**Work to be completed**
Starting at the line that contains "You are a computer-use agent.", quote every line through the end of the entries, word for word, skipping the pictures.

Records from a data source:
********************
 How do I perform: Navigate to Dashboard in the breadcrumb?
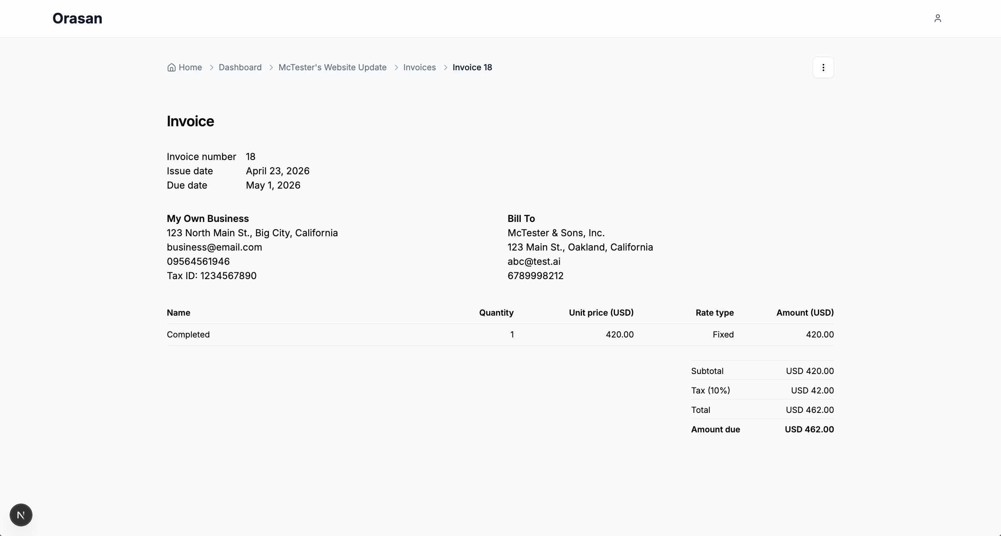click(x=240, y=67)
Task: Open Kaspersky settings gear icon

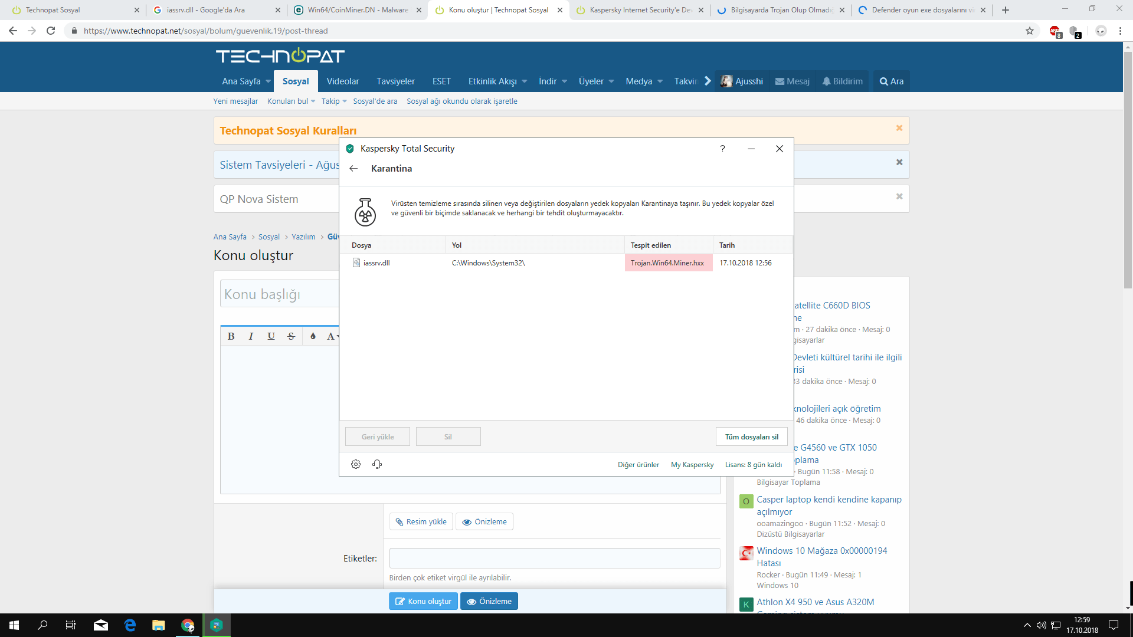Action: coord(356,464)
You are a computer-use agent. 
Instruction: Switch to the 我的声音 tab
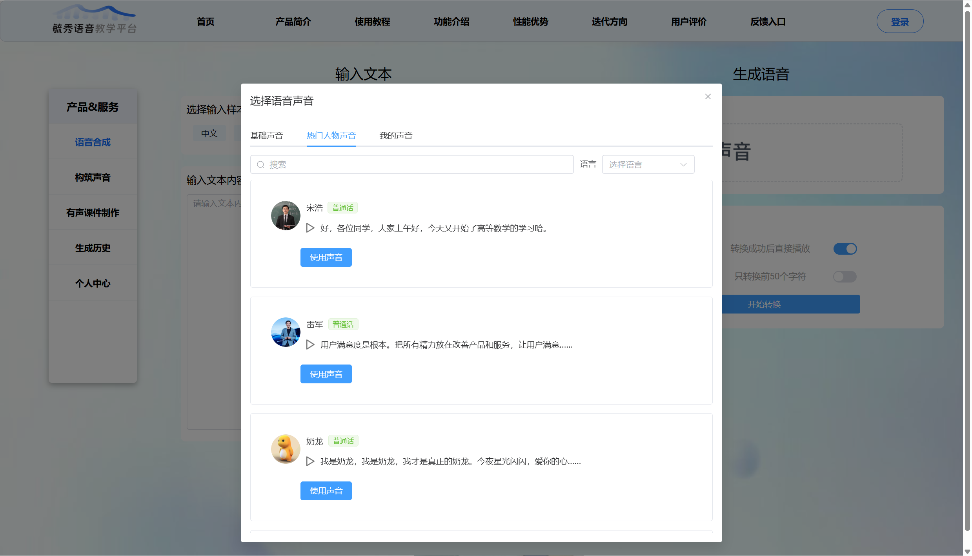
********************
**Output**
You are a computer-use agent. 
Instruction: Switch to the 我的声音 tab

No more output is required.